Frontiers in Plant Science
|October 16, 2023
Summary
This study introduces a novel physical model for estimating Leaf Area Index (LAI) using fused spectral and LiDAR data. Data fusion significantly improves LAI inversion accuracy for forest ecosystems.
Area of Science:
- Ecology and Remote Sensing
- Forestry and Environmental Monitoring
Background:
- Leaf Area Index (LAI) is crucial for assessing forest health and ecosystem dynamics.
- Single-source remote sensing data has limitations for accurate LAI inversion.
- Integrating multi-source remote sensing data, especially active (LiDAR) and passive (spectral), is a key trend for improved LAI estimation.
Purpose of the Study:
- To develop and evaluate a physical model-based data fusion strategy for Leaf Area Index (LAI) inversion using spectral imagery and LiDAR waveform data.
- To explore the effectiveness of integrating multi-source remote sensing data for enhanced LAI estimation accuracy in forest ecosystems.
- To improve the accuracy of LAI inversion by addressing limitations in waveform decomposition and canopy/ground reflectivity ratio calculations.
Main Methods:
- Developed a fusion strategy for LAI inversion based on the Geometric-Optical and Radiative Transfer (GORT) physical model.

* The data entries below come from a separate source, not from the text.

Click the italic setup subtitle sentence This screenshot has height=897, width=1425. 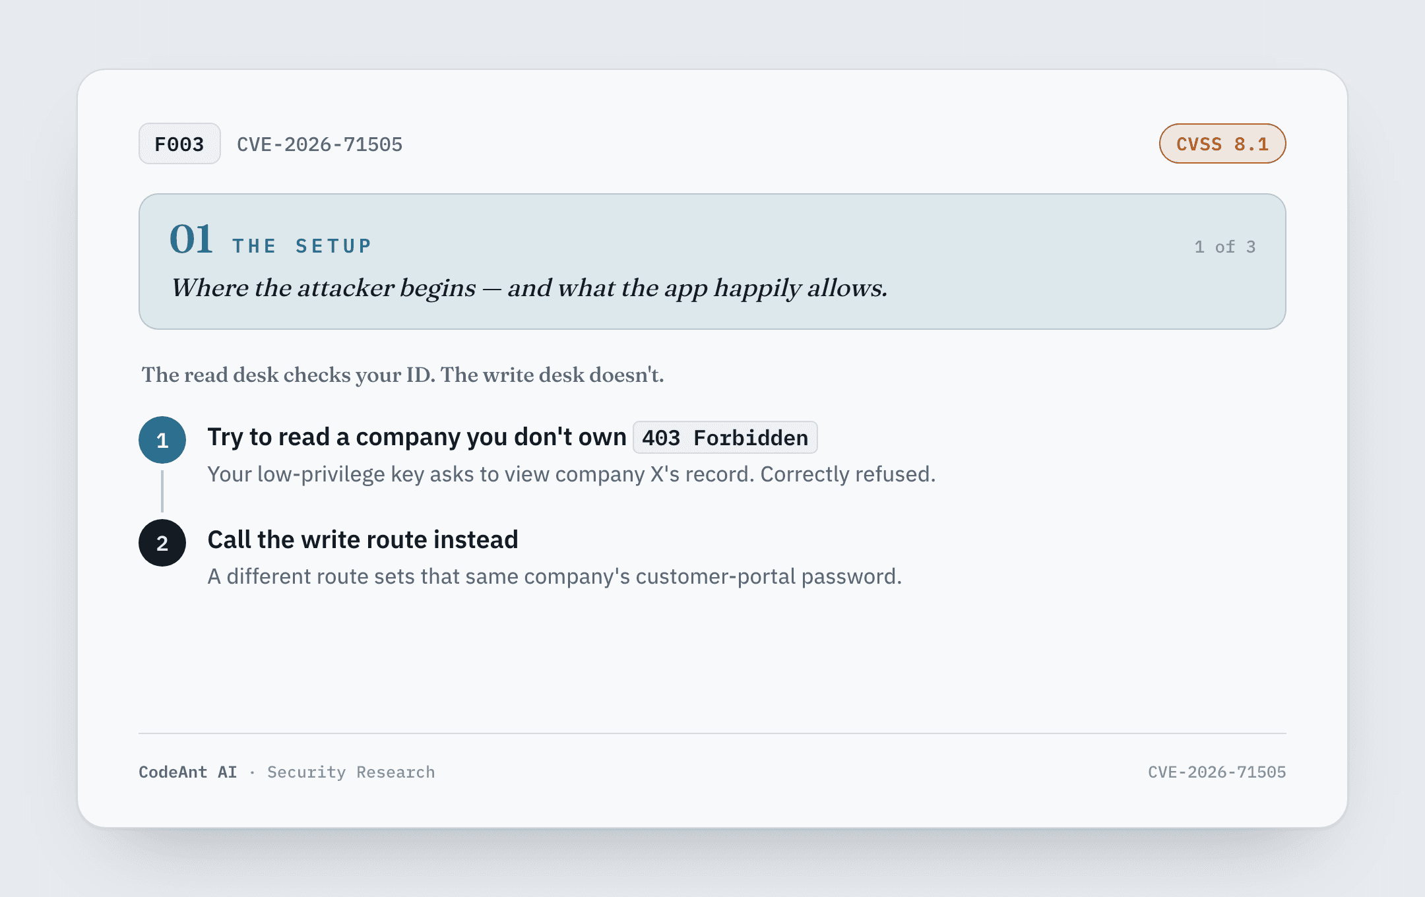coord(529,288)
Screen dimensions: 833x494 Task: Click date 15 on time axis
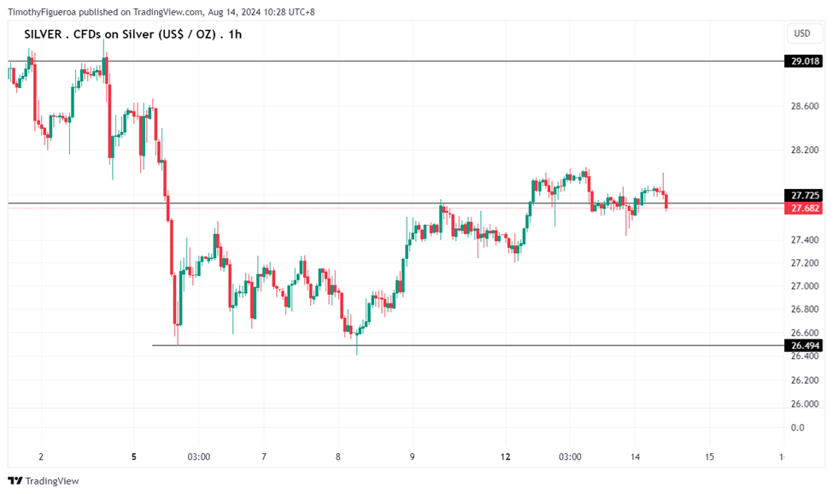click(x=709, y=456)
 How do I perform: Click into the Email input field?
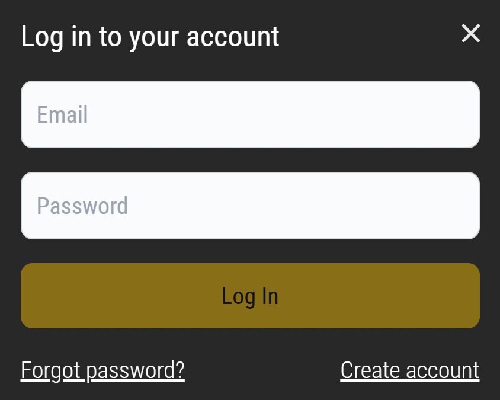point(250,114)
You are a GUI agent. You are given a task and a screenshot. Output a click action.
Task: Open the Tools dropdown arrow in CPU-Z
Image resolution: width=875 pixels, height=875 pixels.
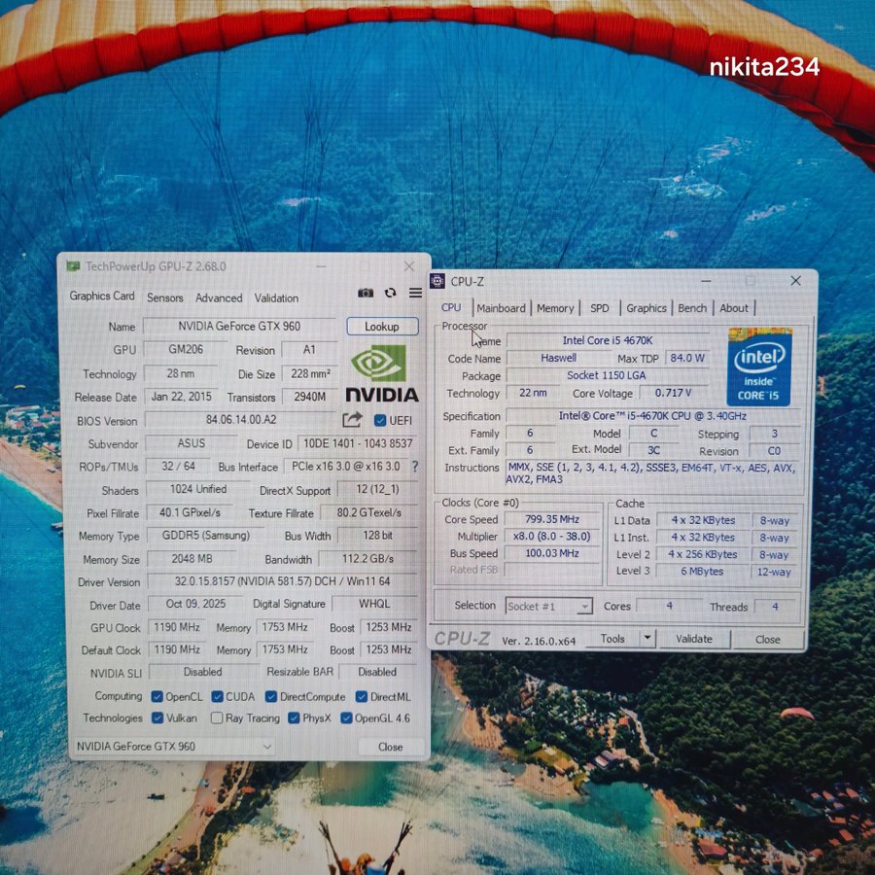click(648, 639)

- Implemented a constraint-based EM waveform decomposition method to enhance data processing accuracy.
- Proposed a dynamic calculation strategy for the canopy/ground reflectivity ratio to account for spatial heterogeneity.
Main Results:
- The constraint-based EM waveform decomposition improved decomposition accuracy, reducing RMSE by an average of 12%.
- The dynamic canopy/ground reflectivity ratio strategy enhanced inversion accuracy, increasing correlation by 5%-10% and R² by 62.5%-132.1%.
- LAI inversion using fused spectral and LiDAR data (correlation=0.81, R²=0.65, RMSE=1.01) significantly outperformed using either data source alone.
Conclusions:
- Data fusion of spectral imagery and LiDAR waveform data, guided by the proposed physical model strategy, effectively improves LAI inversion accuracy.
- The developed methods for waveform decomposition and canopy/ground reflectivity ratio calculation are critical for achieving high-precision LAI estimation.
- This study provides a robust inversion strategy for large-scale, high-precision LAI monitoring, supporting forest ecosystem assessment and research.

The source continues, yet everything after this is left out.